Oh, and i also have some trouble performing upright rows, my shoulders says “pain”.
Got any suggestions for what i could try to do them painfree and if that doesnt help, what exercises should i do instead?

I suggest you follow TBT, WM, and AofW. The TBT would be a good start since you can cater the exercises to your own needs (ie, avoid upright rowing).

I can’t give rehab advice via computer, but I recommend you experiment with different angles, hand positions, bars, dbs or bbs, etc in order to find a rowing version that doesn’t cause pain. Try shifting your torso further forward, also.

Thanks Chad!

I have another question too. I stumbled over Jack Reape?s article “Back off and grow” a few days ago and wonder how to use your programs with that protocol?

Lets say that i start TBT. Should i just add 10 percent to the overall volume week 3 before taking my week “off”, or could i increase the volume on all 3 weeks?

[/quote]

Keep the TBT as is. It works extremely well since I’ve already built in the periodization plan.

But, feel free to back off once you finish the program.

[quote]Xfactor88 wrote:
Hey CW! I was wondering if you ever heard of of the BFS system, used for highschool atheletes from all country. If so,

  1. What are your thoughts?
  2. If you could change anything about it, what would you change? E.G Periodization, training percentages, rep/set, exercise selection, and etc.

Basically its reps/scheme format is 3x3 week 1, 5x5 week 2, 5431 week 3, and 10-8-6 week four. This book is sports specific and incorporates plyometrics, sprinting, and etc.

Also, how is that periodization article coming along?

Thanks for your time. [/quote]

Bigger, Faster, Stronger programs have been around since the beginning of time. I’m not familiar with their latest system. Therefore, I’m not well-suited to comment on it. The parameters you mentioned look sufficient for strength increases.

[quote]danmaftei wrote:
Chad,

Recent conversations I’ve had on T-Nation have led me to these questions.

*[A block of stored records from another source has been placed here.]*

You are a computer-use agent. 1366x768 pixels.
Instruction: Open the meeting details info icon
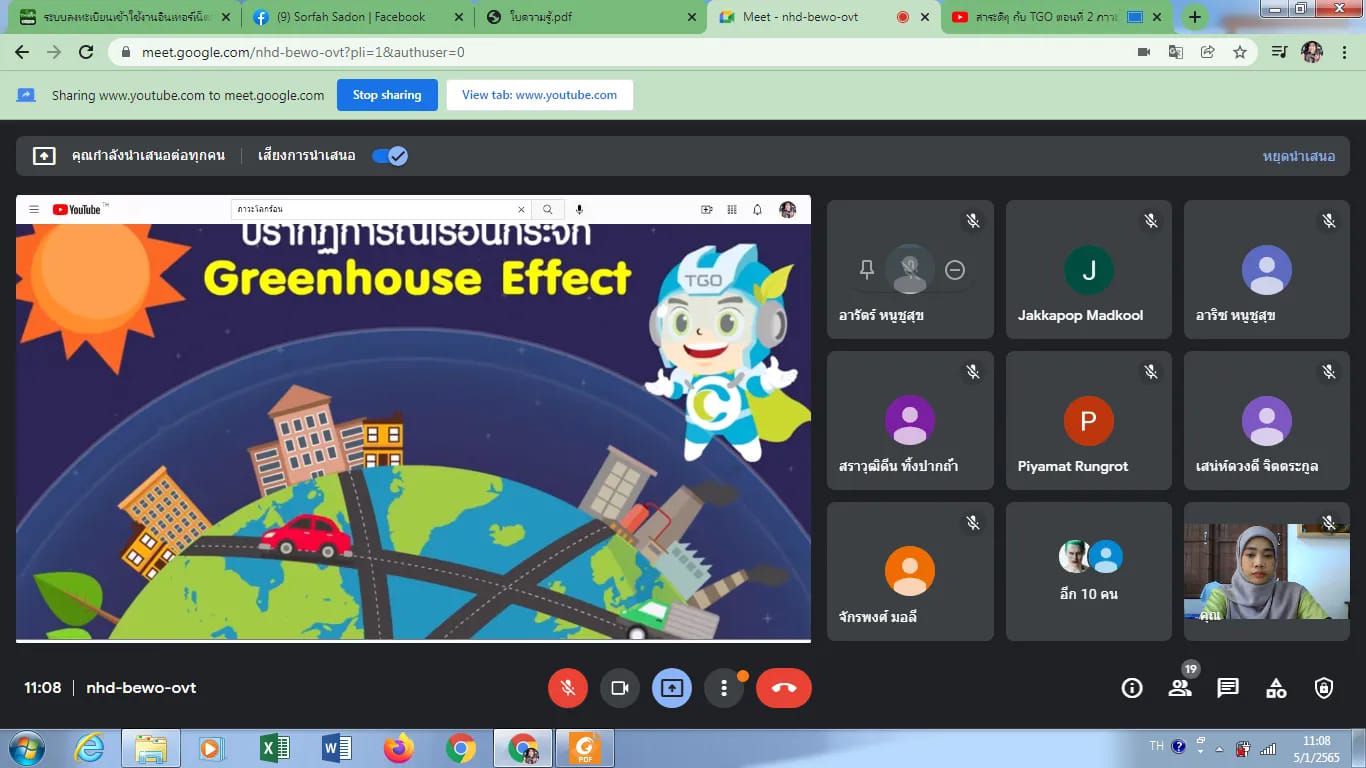tap(1132, 688)
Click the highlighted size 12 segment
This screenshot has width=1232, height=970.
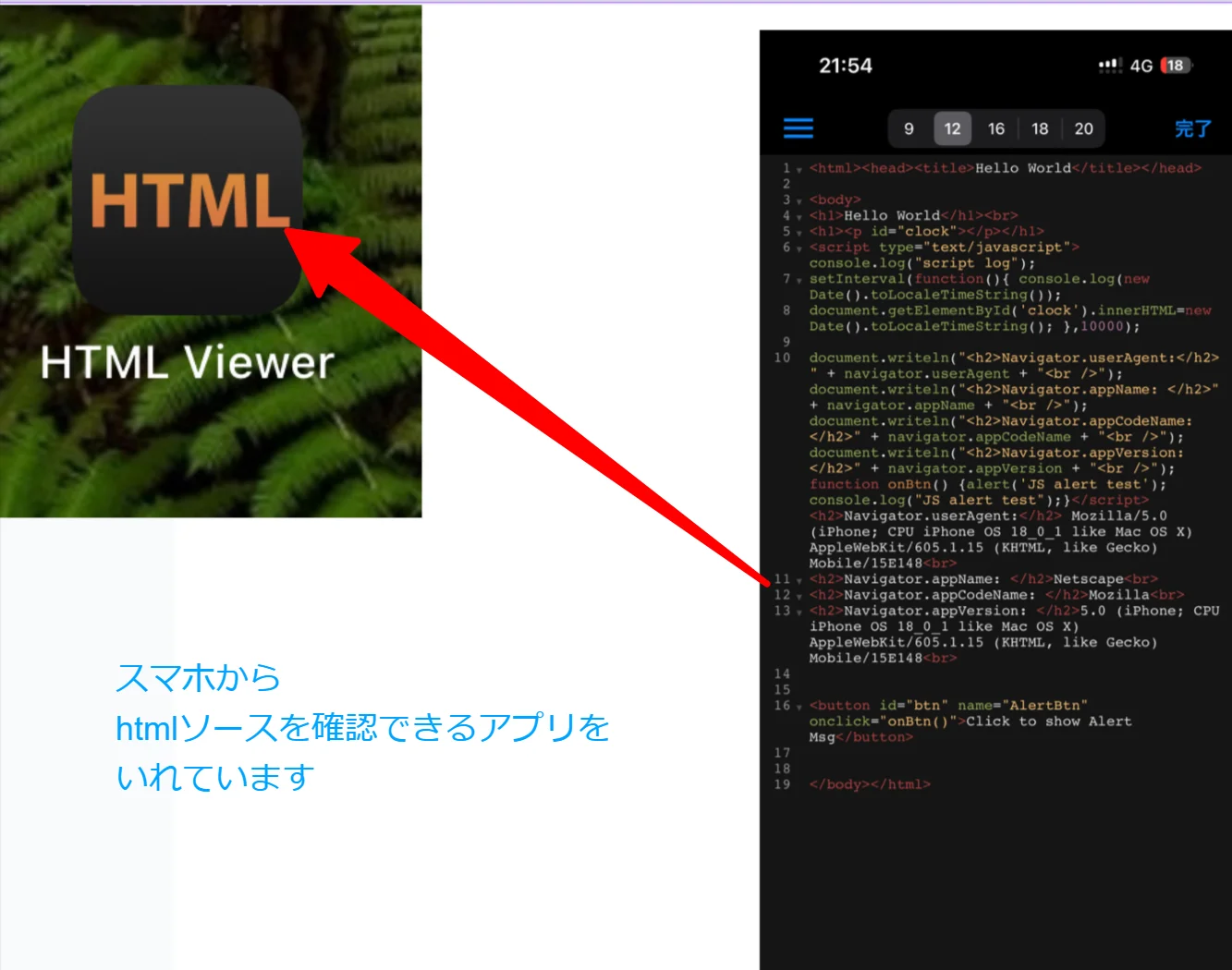[x=953, y=128]
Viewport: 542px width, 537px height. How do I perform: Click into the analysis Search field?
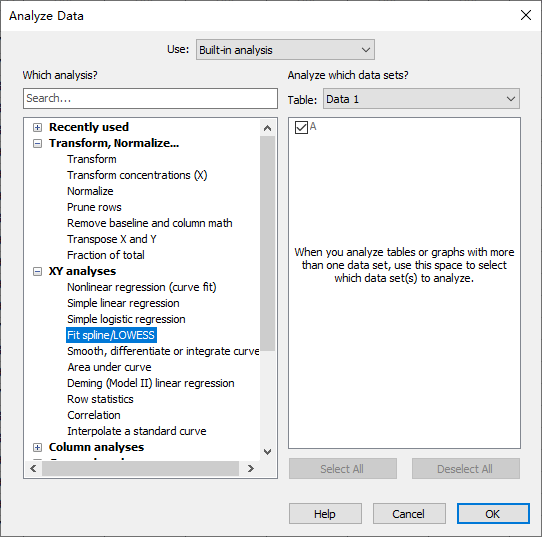coord(150,98)
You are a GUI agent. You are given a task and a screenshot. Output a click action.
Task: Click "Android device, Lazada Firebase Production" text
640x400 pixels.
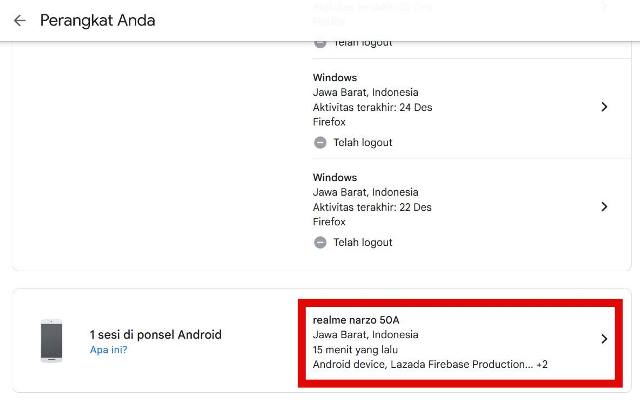(422, 364)
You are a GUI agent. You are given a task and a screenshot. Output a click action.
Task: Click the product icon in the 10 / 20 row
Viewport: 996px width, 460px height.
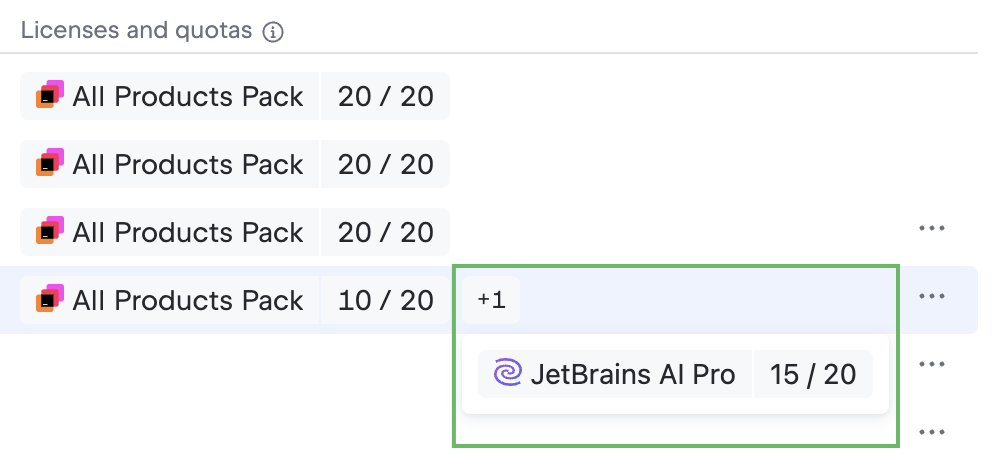(50, 300)

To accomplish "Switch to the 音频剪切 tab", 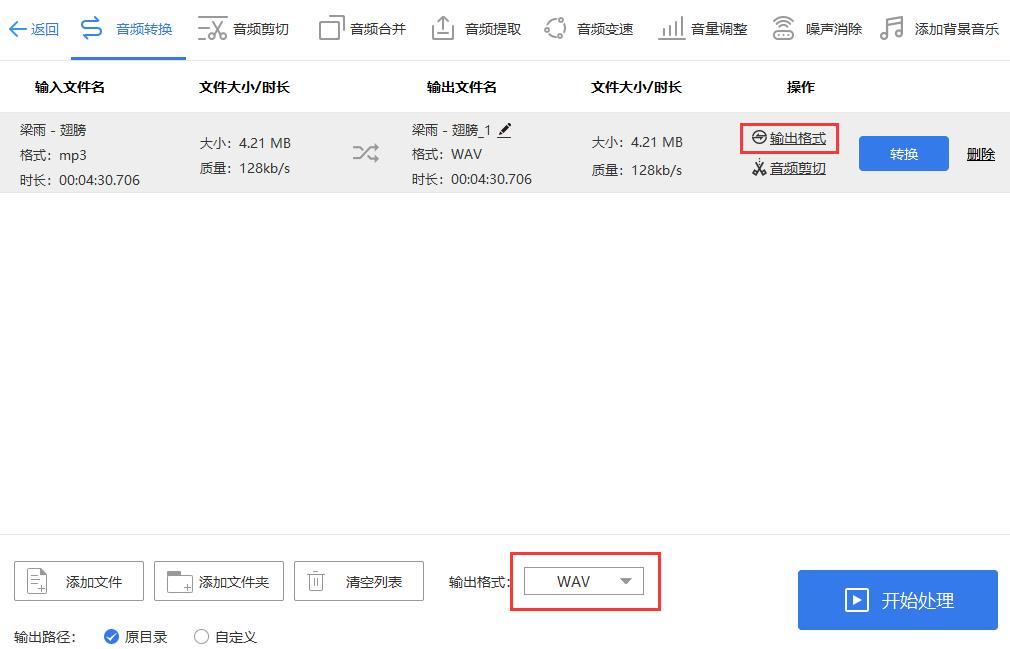I will tap(243, 28).
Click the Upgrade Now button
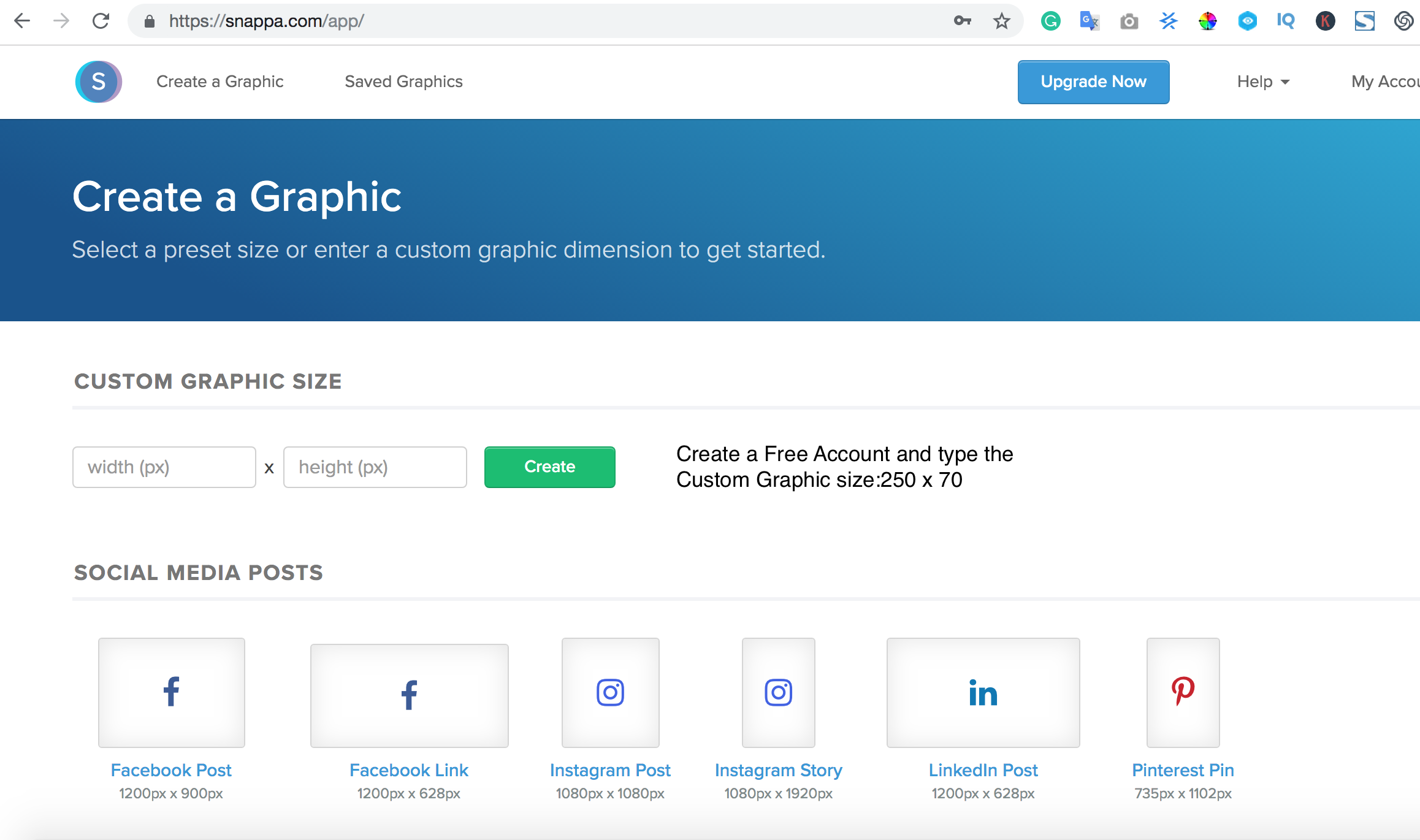 [1093, 82]
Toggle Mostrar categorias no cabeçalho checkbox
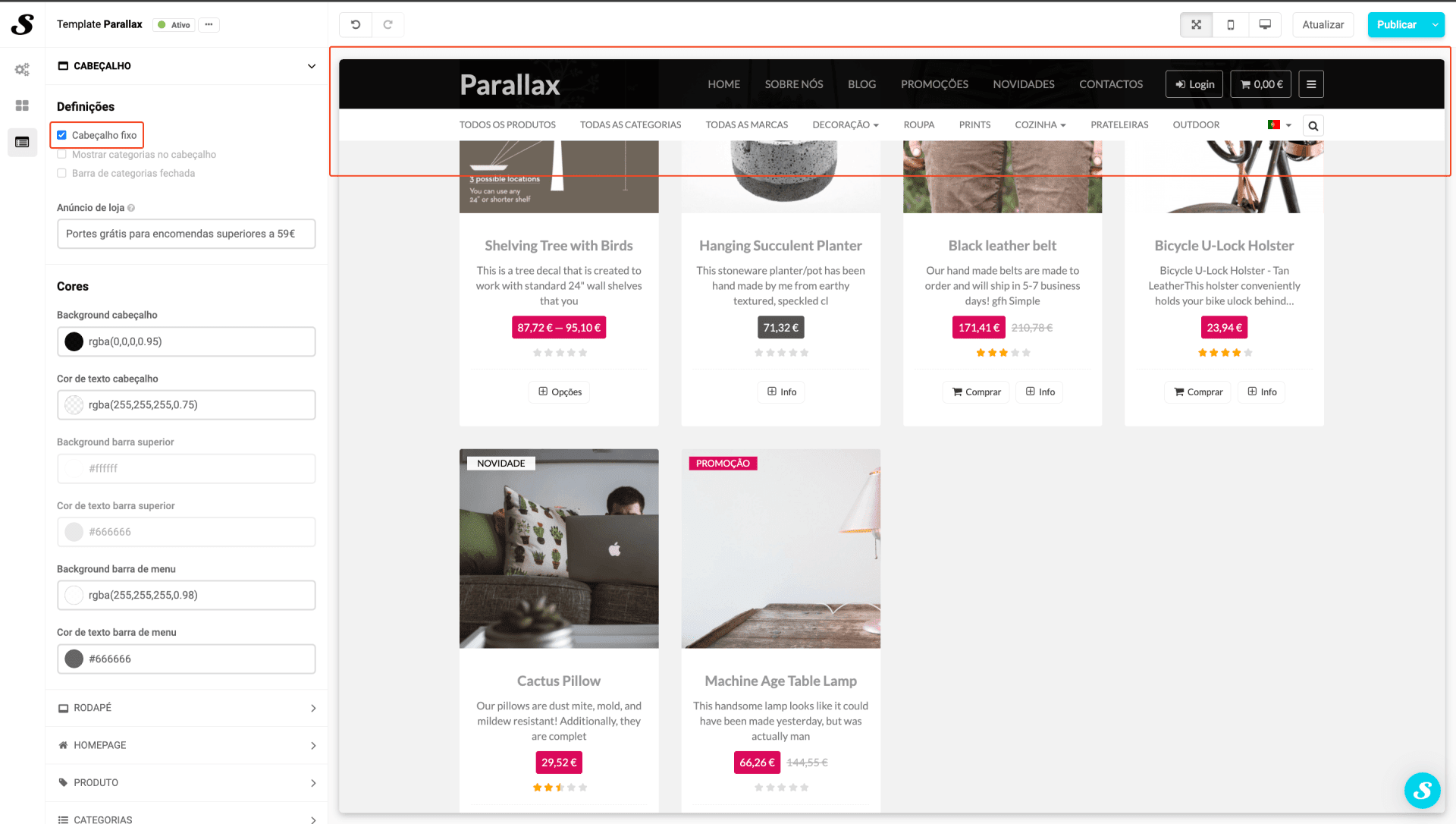The height and width of the screenshot is (824, 1456). (x=62, y=154)
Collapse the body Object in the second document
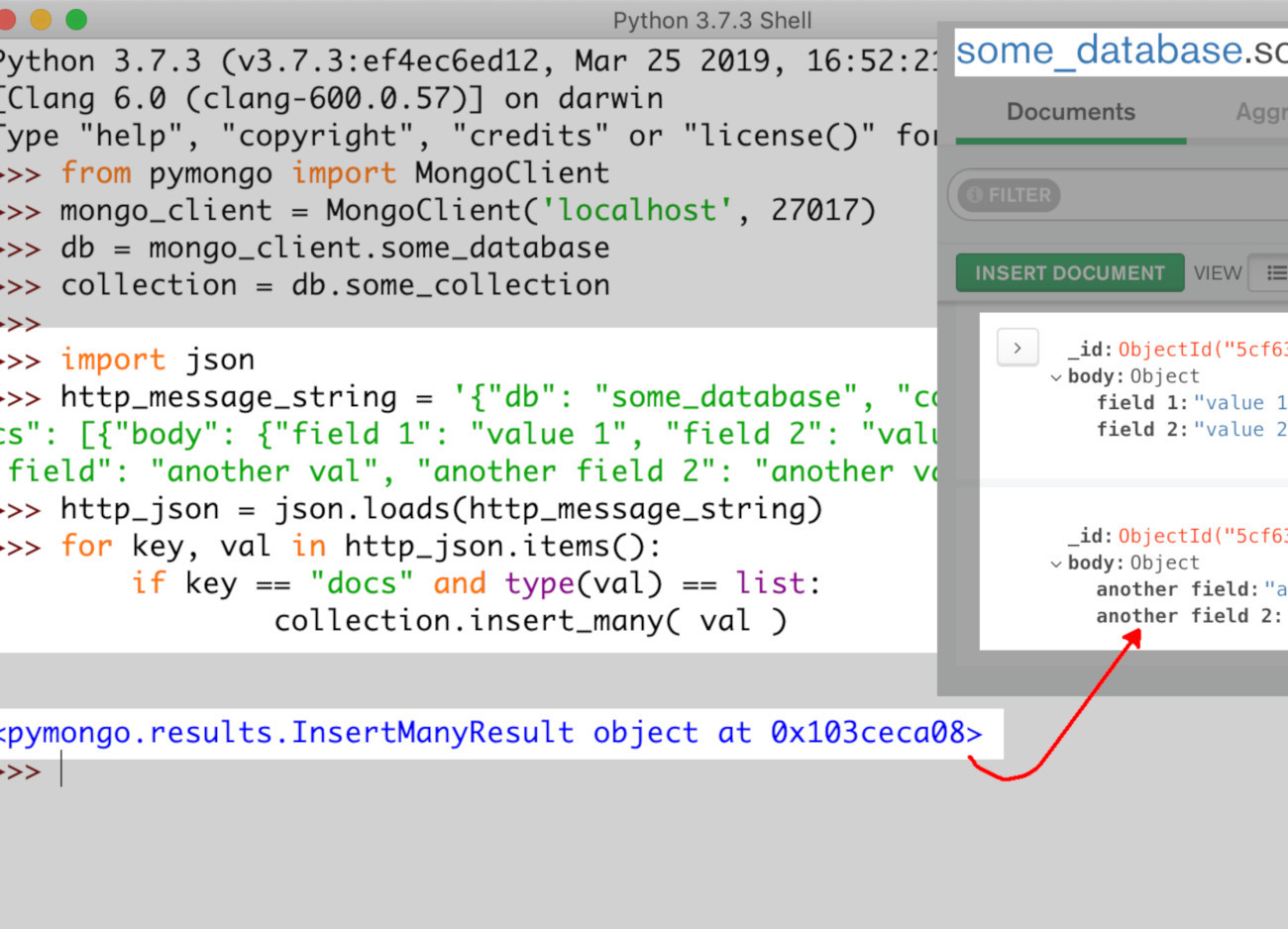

First, how useful is ABBHI for new, young trainees? I’m 17, before starting ABBHI, I had just over a month of experience under my belt, doing all the core lifts except deads. Do you think it is better to train the core lifts for some more months before going into your programs? Also, which of your programs are best for newer trainees? Those utilizing primarily core lifts only? Or are they all for advanced and beginning weightlifters alike?

Thank you.[/quote]

Honestly, none of my T-Nation programs are intended for 17 yr old people who are new to training. I suggest you focus on higher-rep schemes (4x10, 4x12, 3x15, etc) with the big, compound lifts. After a year, or so, you can start off with my ABBH or BBB programs.

[quote]JamminJS wrote:
Perfect 10 Update

Chad,

I just wanted to drop in to tell you how my Perfect 10 Training is going (is anyone else out there doing it? results?). I have two workouts left in my third week, then a week of de-loading (as perscribed).

I could only take chest/delt specialization for a week - it was too demanding (even though most of my shoulder work was laterals at different angles / planes). So, I switched from delts to biceps.

My arms have BLOWN up! I kid you not. The entire joint around my elbow and my forearms are thick. Not only have I added good size, but they look vascular and I get female co-workers who can’t help but grab them during conversation (always a good sign). My chest is looking better also, getting quite thick and “full” looking; the best it has looked.

I’ve been eating plenty (one of those cases where I’ve obviously lost bodyfat but the scale is up a few pounds), stretching, taking hot showers, getting plenty of sleep, and will start taking glucosomine/chondroitin next week (not that I need it yet, no real pain of any kind, just for security purposes and hell, if I’m building up those areas so much I might as well add some building material for the joints).

So far so good - TREMENDOUS program, the very best hypertrophy program I’ve ever done, period. Well worth my time.

I’ll update from time to time.

JamminJS

P.S. All other bodyparts are being trained on average 2 times a week (this week will be 3 times, since I de-load next week), following guidelines in the Set/Rep Bible.
[/quote]

Awesome! I hope many other trainees will see this post and give the program a try. Get ready for more high-frequency info in the future!